Materials provided Start Marker

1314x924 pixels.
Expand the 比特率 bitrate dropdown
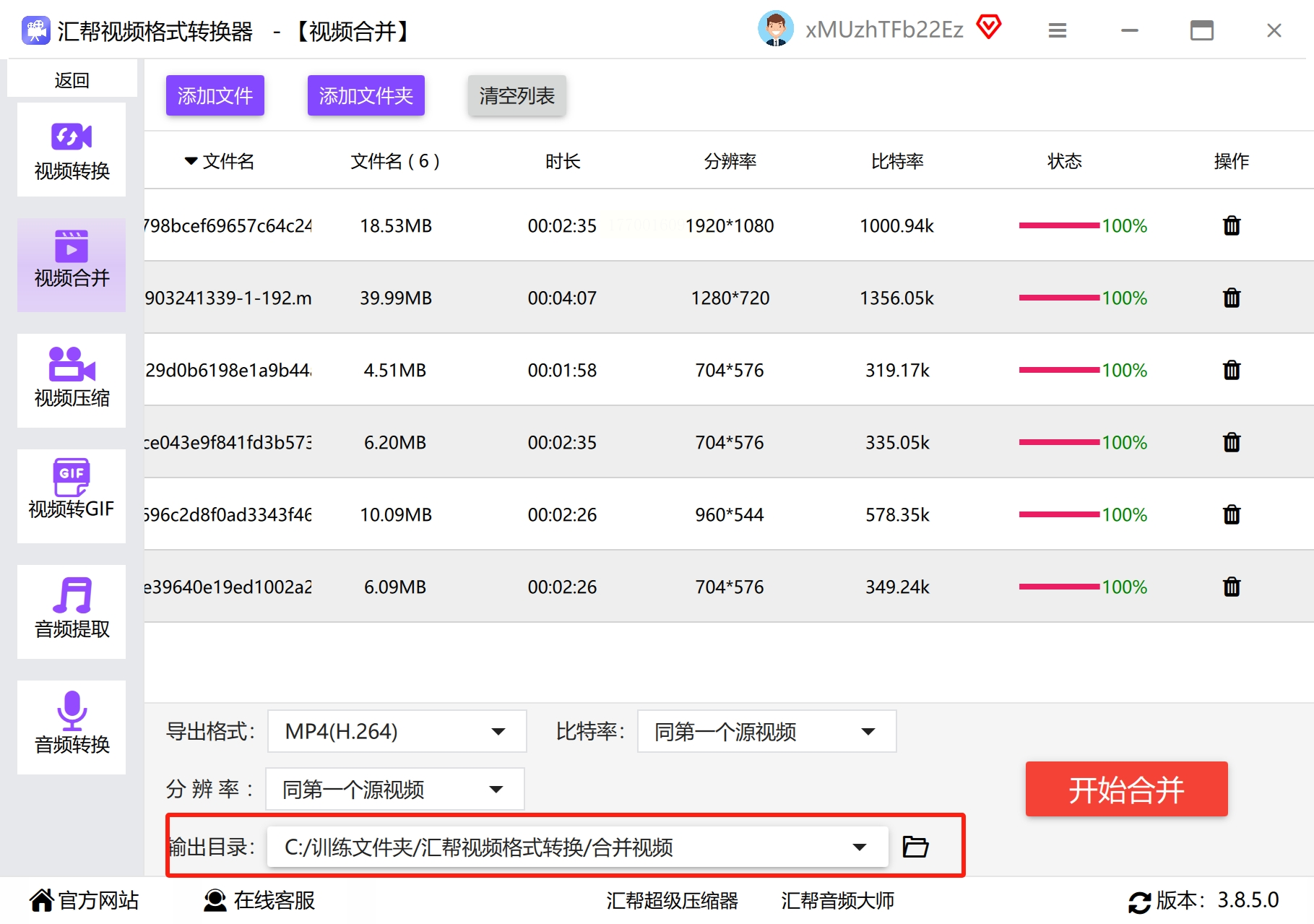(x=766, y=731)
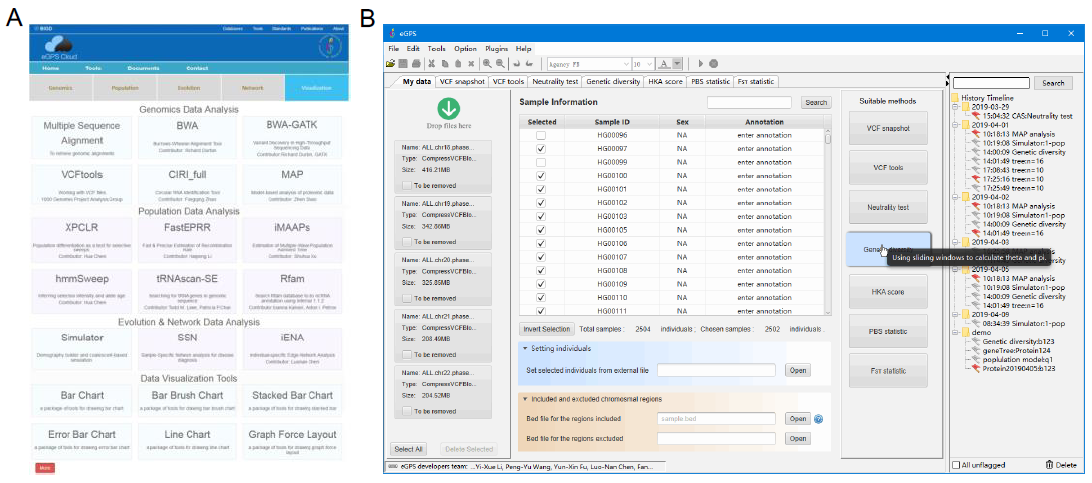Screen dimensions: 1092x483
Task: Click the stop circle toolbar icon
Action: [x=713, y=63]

Materials provided End Marker

Exercise objective —
Write the records above out again exactly, with no pictures in your copy.

Response —
1314x924 pixels.
Expand the 比特率 bitrate dropdown
(x=766, y=731)
Screen dimensions: 1092x483
Task: Click the stop circle toolbar icon
Action: [x=713, y=63]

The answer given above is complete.